Bone health, knee or back pain relief and better sleep are additional potential benefits.

Greater Physiques notes an accelerating revolution for women as they move from strictly cardio to strength training with weighted resistance. Reasons for this are:

  • Sculpting your body and correcting weaknesses is possible with strength training, but not with cardio
  • Lifting weights burns calories
  • Strength training reduces body fat and produces lean muscle mass
  • Diabetes, high cholesterol, heart disease and osteoporosis may be averted
  • Strength training gives women a cardio effect, but cardio does not produce lean muscle mass

An interesting study was done by Wake Forest University. The goal was to establish the best fitness practices for overweight seniors of both sexes – how to lose weight and preserve muscle mass. There were 3 groups. Every group did calorie cutting. One group did cardio only; another did strength training only and the third group did no exercise (only calorie cutting).

Everyone lost weight. But it was surprisingly determined after 18 months that those who did the cardio lost more muscle mass than those who did no exercise at all. 249 people participated. Those who did weight training with calorie cutting had by far the best results in fat loss and muscle mass retention.

Here is that study.


A suggestion is to work up to 2-3 sets of 8-15 reps of about 5-6 exercises, with a rest time of 1-2 minutes between sets. Beginners may do better with one set initially.

The exact exercises can be chosen, based on your equipment and your need to improve certain body parts. And that is the value of resistance training – you can tailor your workout to suit your needs and preferences.

Basic exercises include:

  • Chest press (see above picture)
  • Rows – bent over or pulling bands
  • Curls
  • Standing or seated presses
  • Triceps kickbacks
  • Squats
  • Heel raises for calves
  • Planks
  • Chest crossovers with dumbbells
  • Upright rows
  • Crunches
  • Triceps extensions

A good compound exercise is to squat with dumbbells at your shoulders, then rise from the squat and press the dumbbells overhead.

Here is a 12-minute dumbbell workout especially for women to use to get started.

Take a look at a more advanced weight workout for more experienced women.

Finally, here is a 31-day resistance band program for women. Check it out. There is an introductory video and then lots of illustrations of strength building exercises in the article. Fitness trainer Stephanie Mansour presides.

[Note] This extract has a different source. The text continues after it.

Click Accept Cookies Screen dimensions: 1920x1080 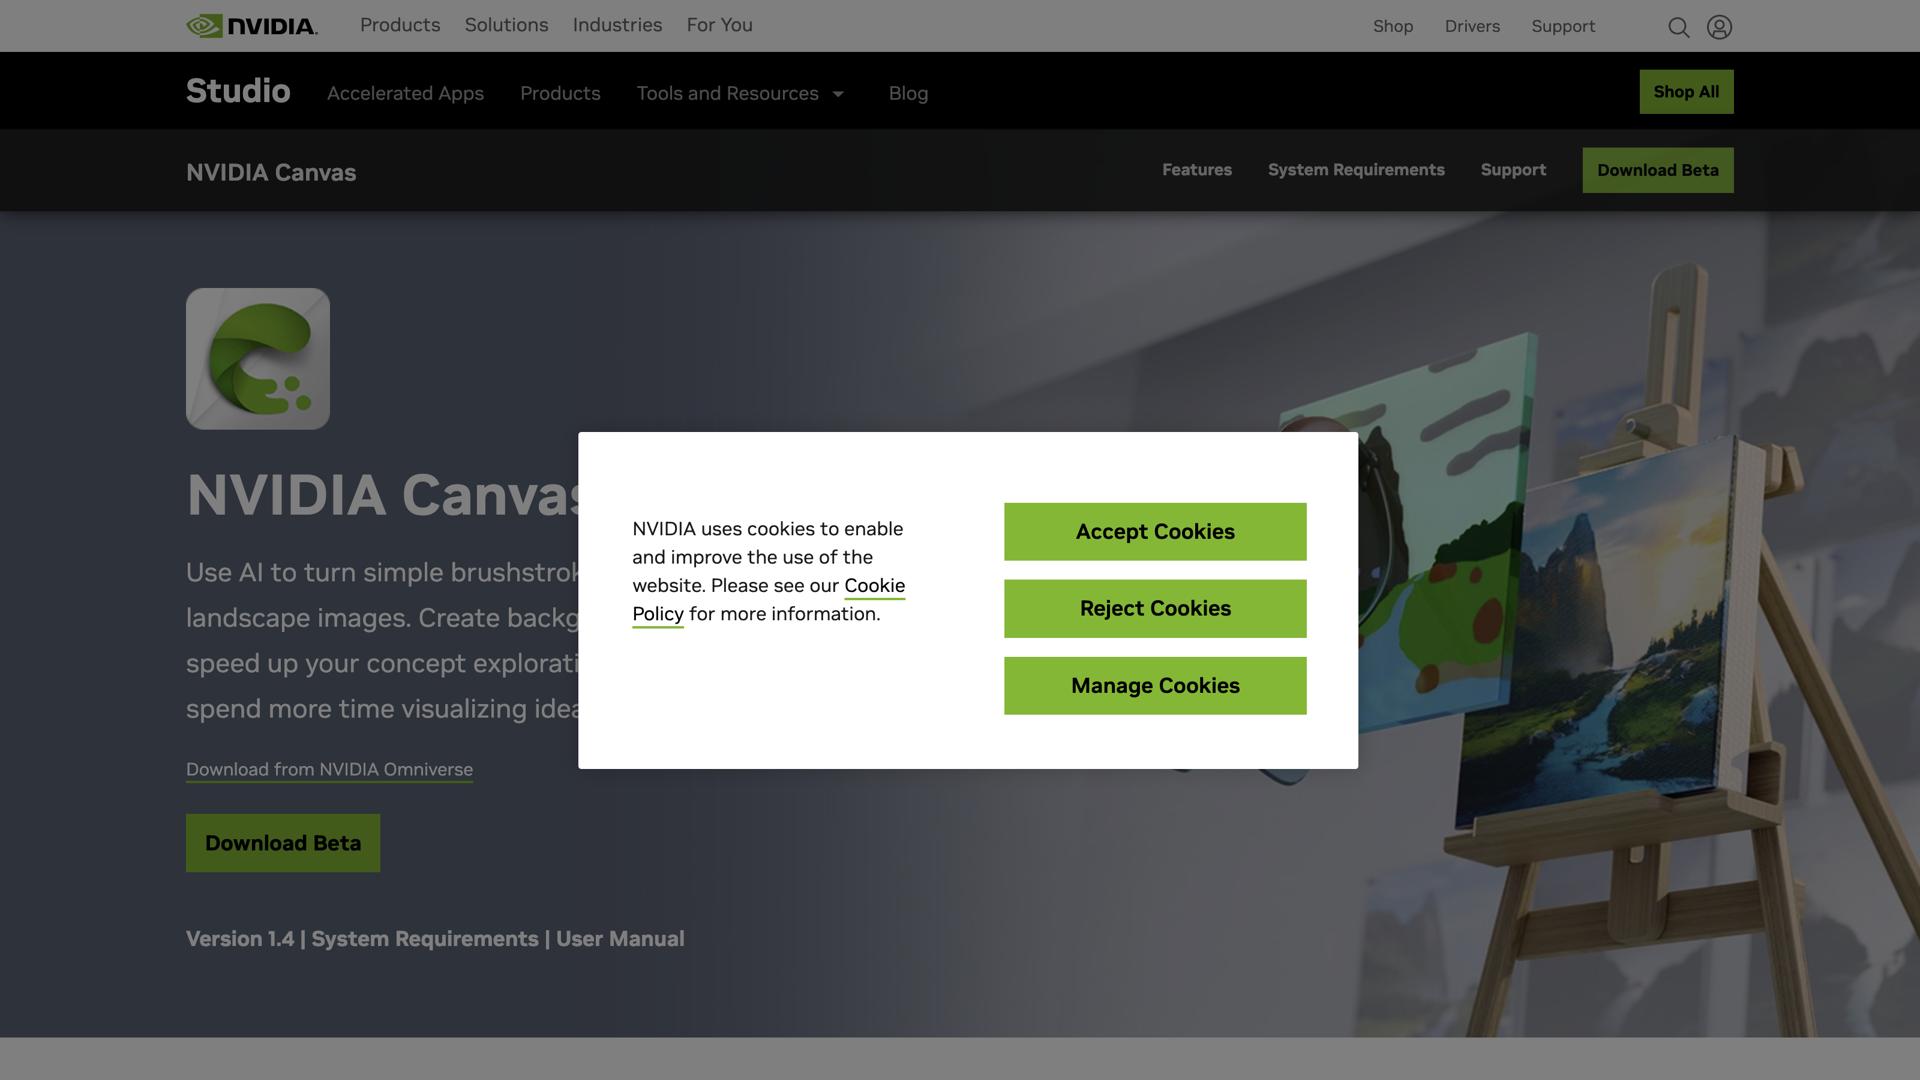click(x=1154, y=531)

I have affiliations with Amazon and Dick’s Sporting Goods. In both cases, I may recommend relevant fitness equipment and point out discounted items. If my links are used, I may earn from qualifying purchases.
Here are some Amazon choices:

Resistance bands with handles

Loop bands, also known as booty bands

Lighter dumbbells

Kettlebells – a few women have recently told me that they especially like kettlebells


I have been a customer of Dick’s Sporting Goods for several decades. DSG is a large company with high standards for service. Note that Stephanie Mansour in the video shown above mentioned DSG in her workout routine. This is my favorite source for any athletic or fitness equipment. DSG is currently having summer clearance and back to school sales events. Click on the link for complete information.


Both women and men have become increasingly aware of the fitness benefits of weight resistance workouts. – for cardio as well as for strength building (or maintaining).

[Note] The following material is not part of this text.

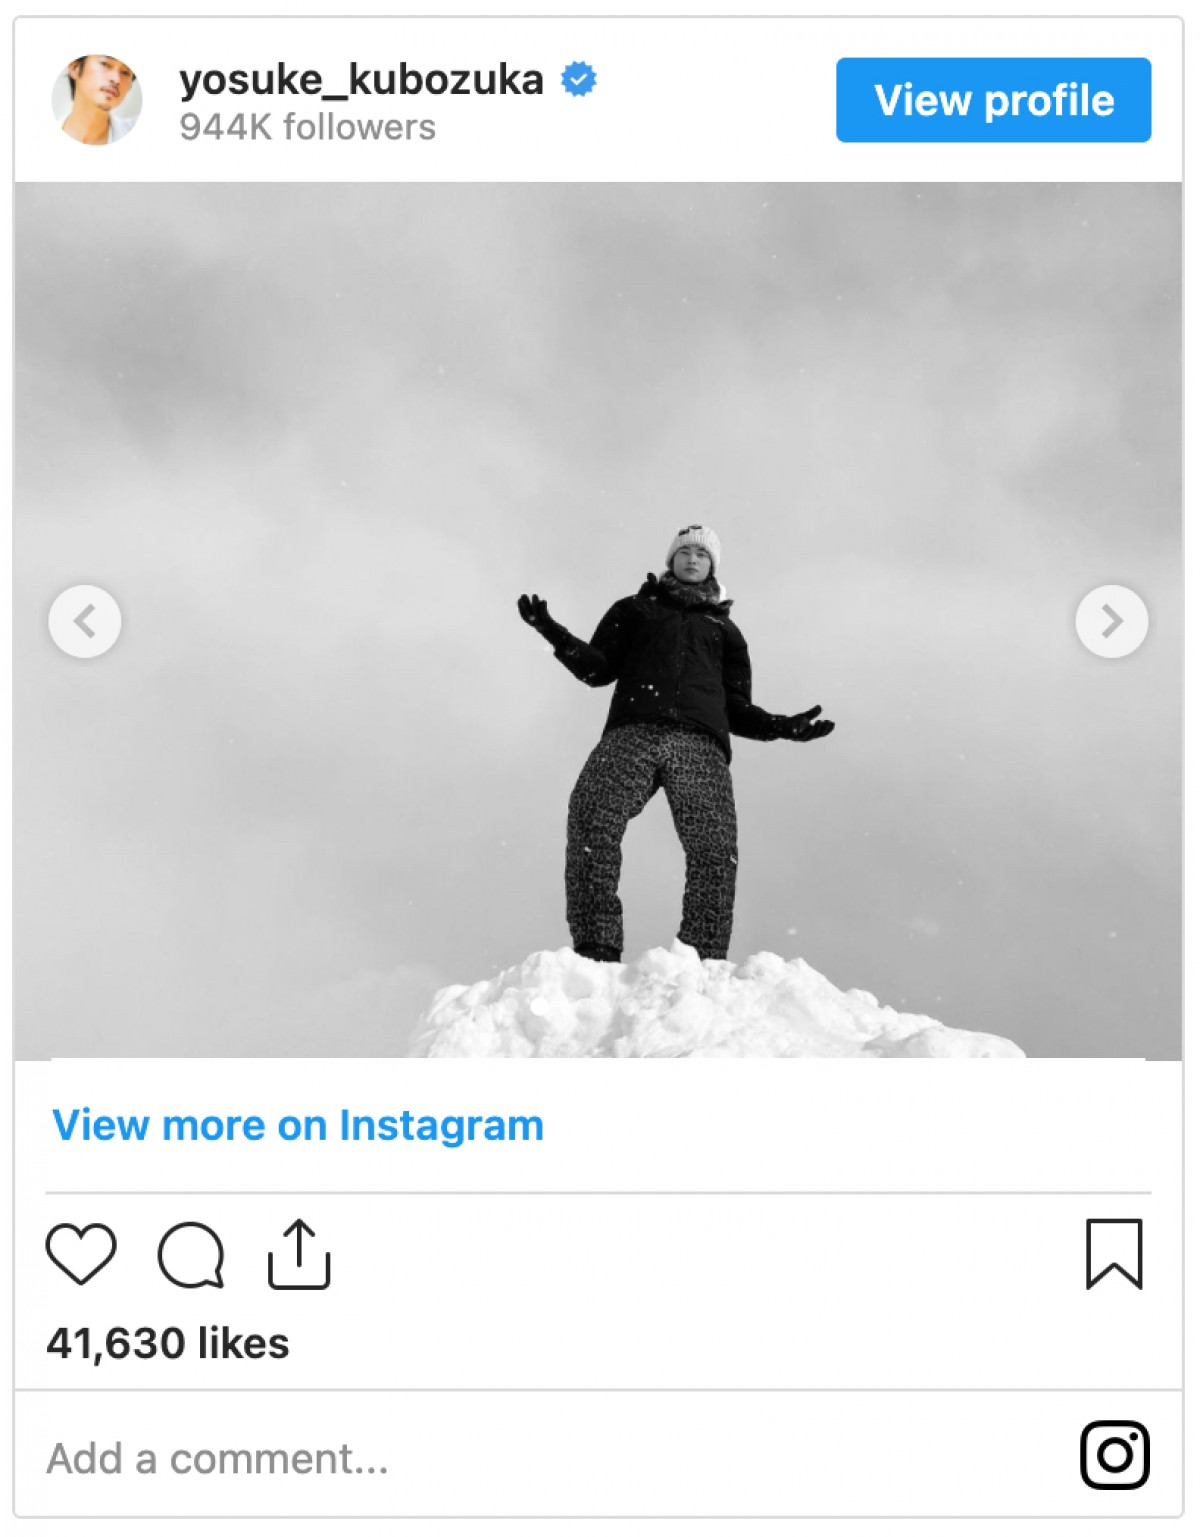
Task: Click the 944K followers text
Action: point(307,127)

This is not to suggest that traditional cardio routines are not also important. The best workout, in my opinion, would include both cardio and resistance. For that reason, I have both weights and a treadmill at home.

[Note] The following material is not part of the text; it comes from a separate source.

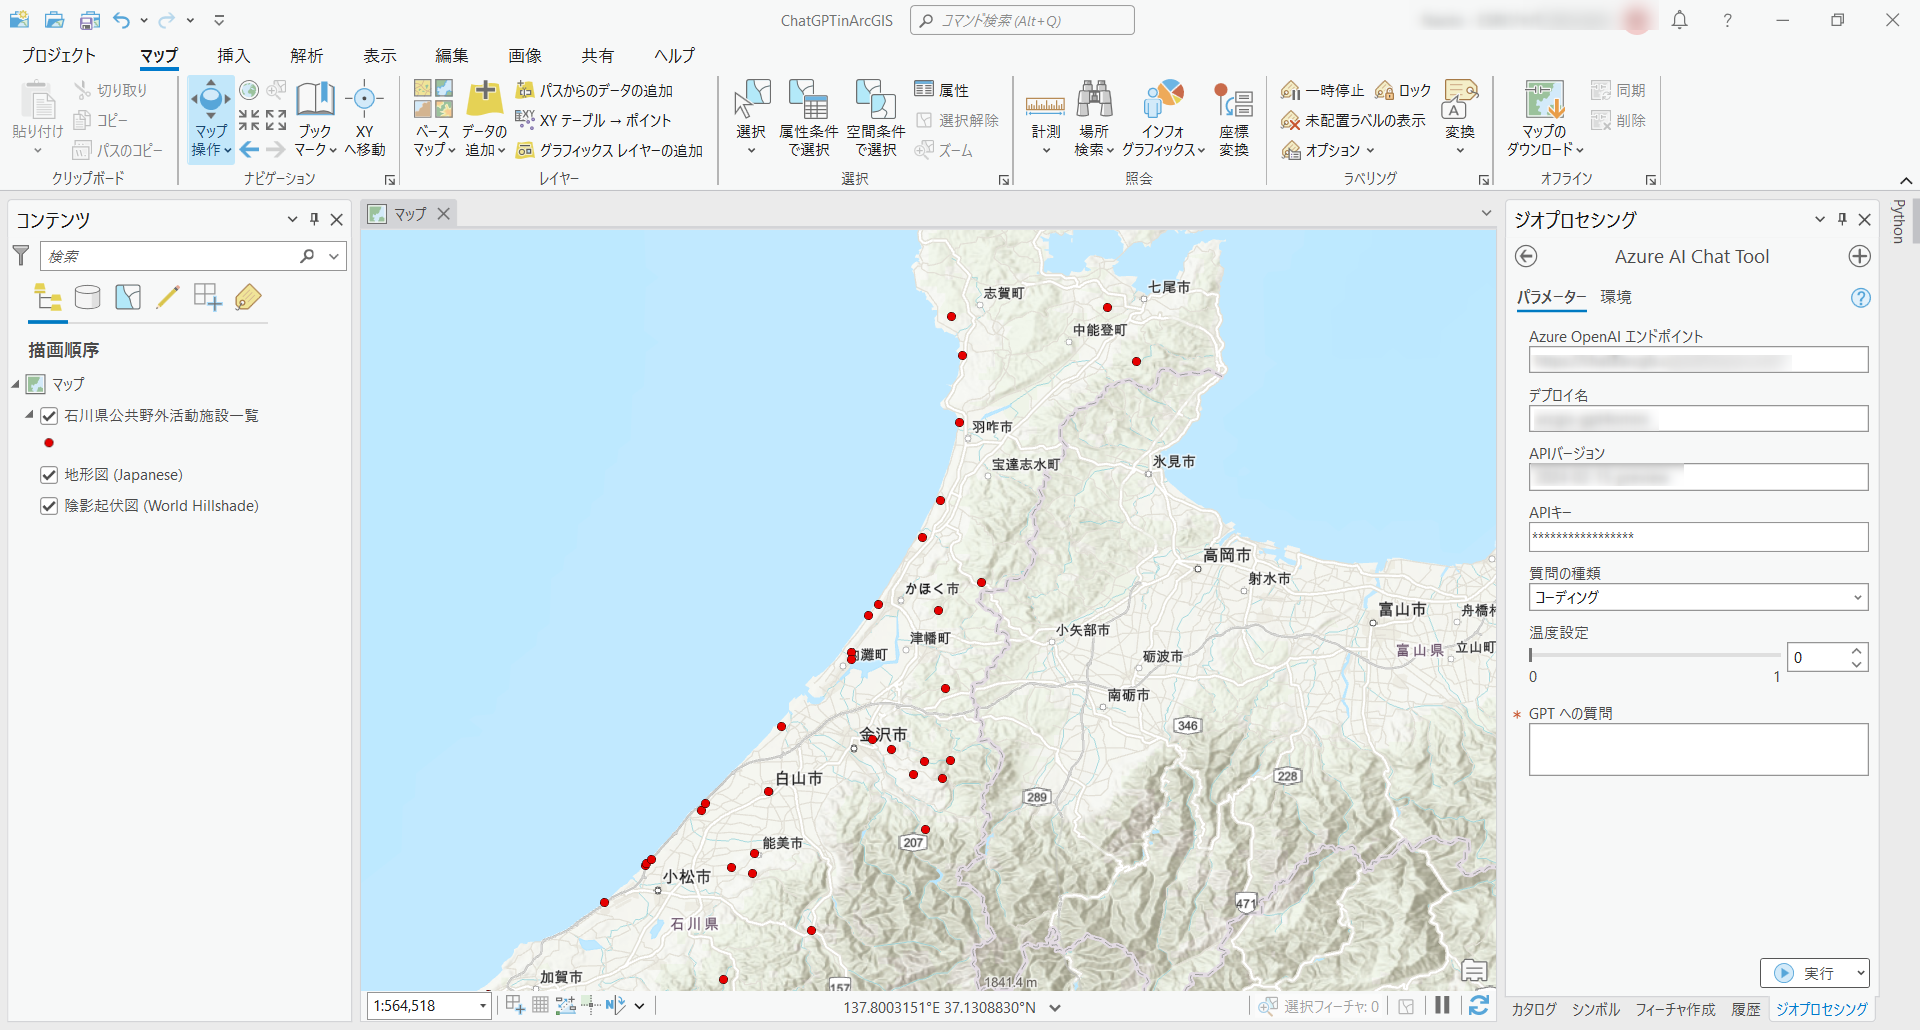Switch to the 環境 tab

pyautogui.click(x=1616, y=297)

This has been my attempt to suggest that women can benefit from strength exercises as much as men. I have known women who have felt that weight lifting or resistance exercise of any kind is less than a feminine endeavor. Not true, as the results readily indicate that women look better, feel better and enjoy better fitness with strength training.

Femininity is enhanced by strength training! My opinion, but not just my opinion. It has become an obvious truth!